There are, possibly, many bone-houses in England. I have seen two of considerable extent, one at Ripon Minster, the other at Rothwell Church, in Northamptonshire; and at both places skulls and thigh bones were piled up, in mural recesses, with as much regularity as bottles in the bins of a wine-cellar. At Rothwell there was (twenty years ago) a great number of these relics. The sexton spoke of there being 10,000 skulls, but this, no doubt, was an exaggeration; and he gave, as the local tradition, that they had been gathered from the neighbouring field of Naseby. A similar story prevails at Ripon, viz. that the death-heads and cross-bones, which are arranged in the crypt under the Minster, are the grisly gleanings of some battle-field.

To be done: Return the portion of the passage on English bone-houses starting at "There are, possibly, many" and ending at "of some battle-field.", word for word.

Supplied records:
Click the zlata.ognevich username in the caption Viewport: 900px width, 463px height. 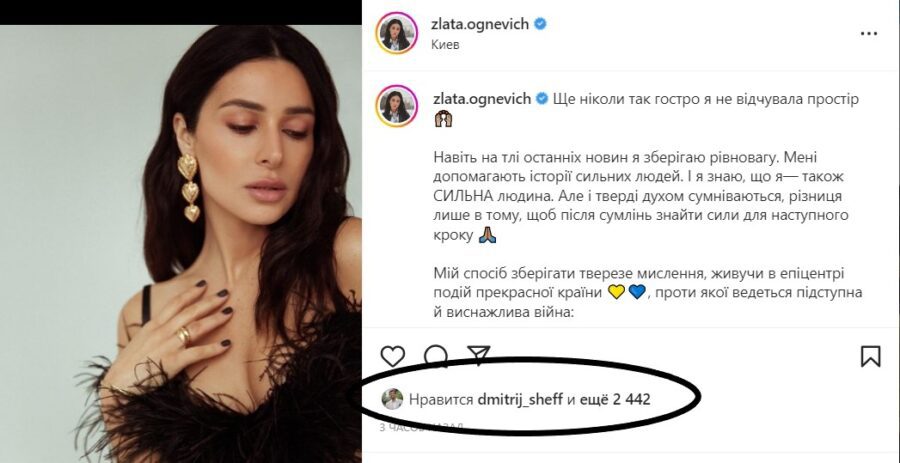coord(482,99)
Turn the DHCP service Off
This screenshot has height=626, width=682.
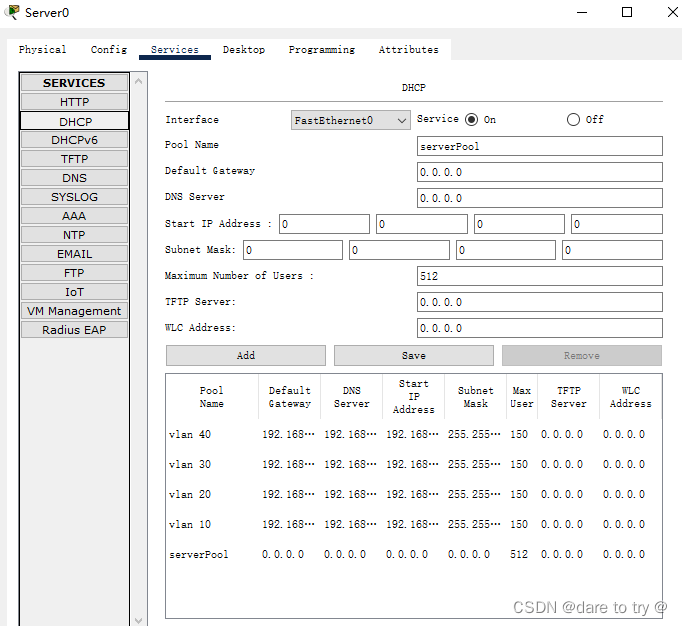click(573, 120)
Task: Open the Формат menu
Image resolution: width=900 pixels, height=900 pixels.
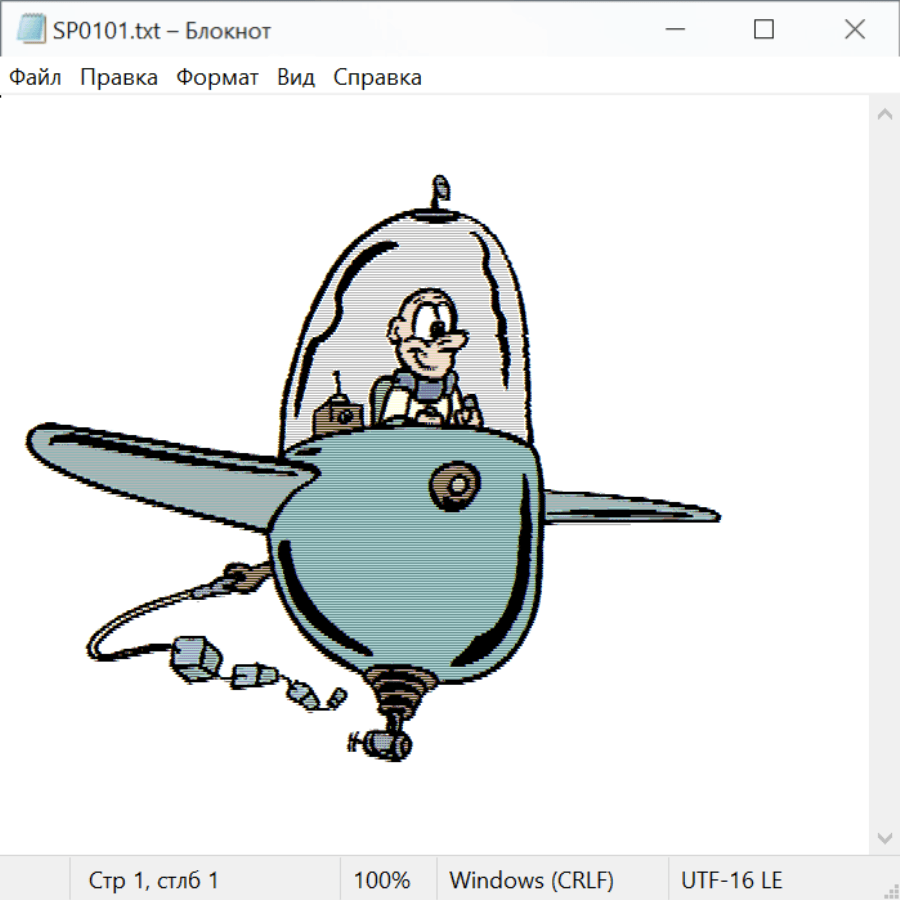Action: 217,78
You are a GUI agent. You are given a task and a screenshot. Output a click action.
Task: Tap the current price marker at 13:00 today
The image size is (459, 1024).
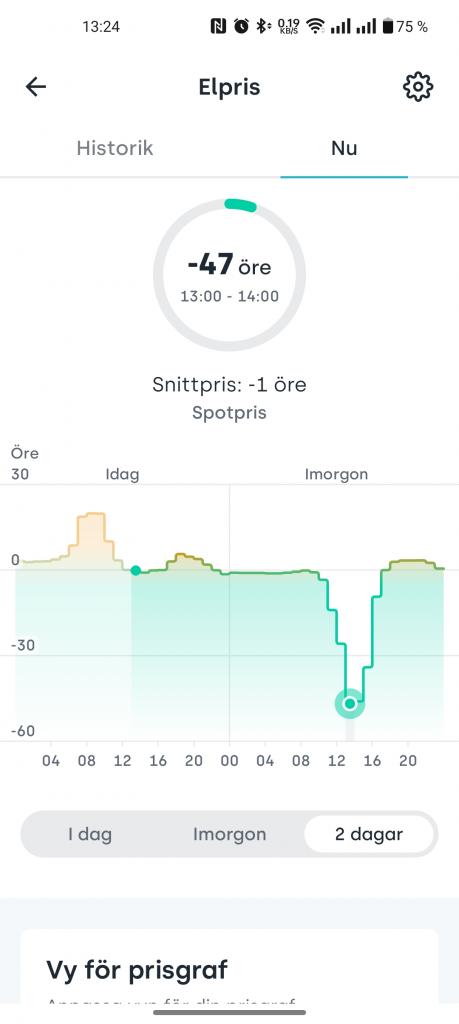135,570
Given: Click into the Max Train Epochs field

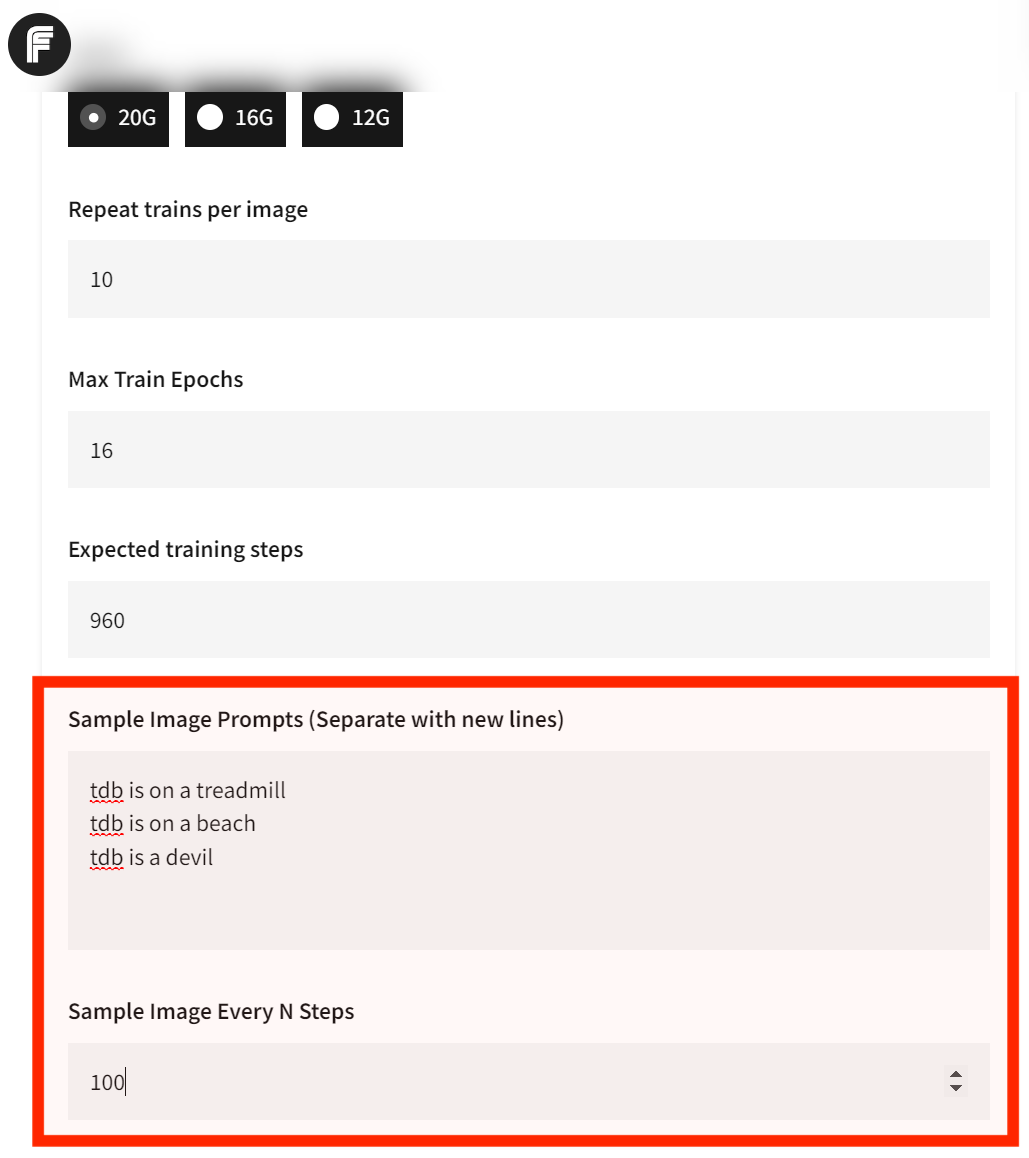Looking at the screenshot, I should [x=528, y=450].
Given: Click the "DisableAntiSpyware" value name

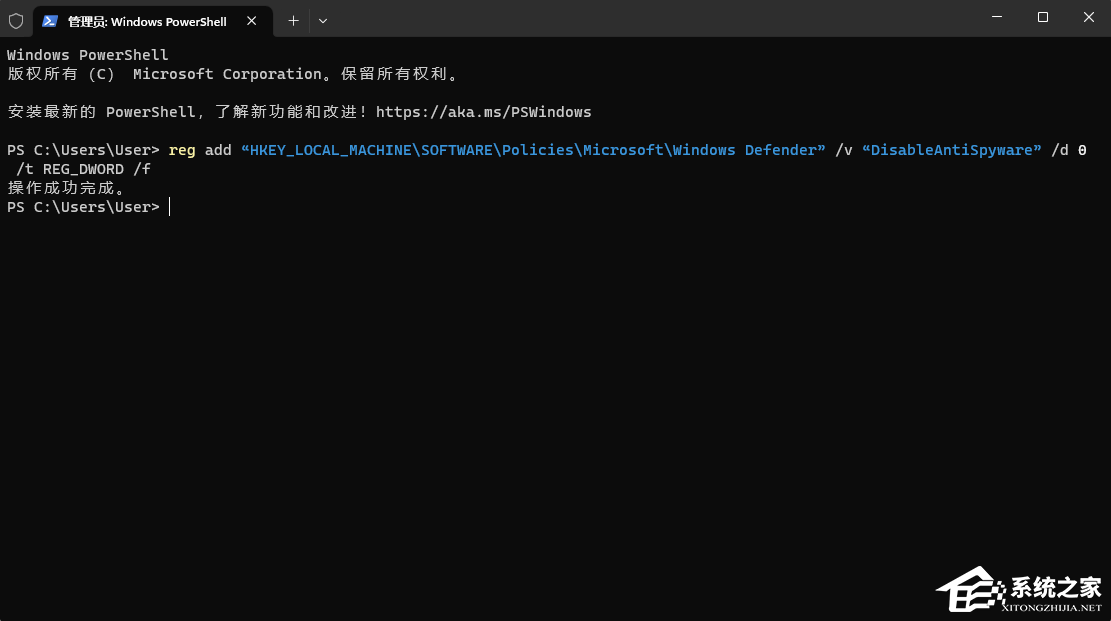Looking at the screenshot, I should tap(951, 150).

Answer for this exercise:
There are, possibly, many bone-houses in England. I have seen two of considerable extent, one at Ripon Minster, the other at Rothwell Church, in Northamptonshire; and at both places skulls and thigh bones were piled up, in mural recesses, with as much regularity as bottles in the bins of a wine-cellar. At Rothwell there was (twenty years ago) a great number of these relics. The sexton spoke of there being 10,000 skulls, but this, no doubt, was an exaggeration; and he gave, as the local tradition, that they had been gathered from the neighbouring field of Naseby. A similar story prevails at Ripon, viz. that the death-heads and cross-bones, which are arranged in the crypt under the Minster, are the grisly gleanings of some battle-field.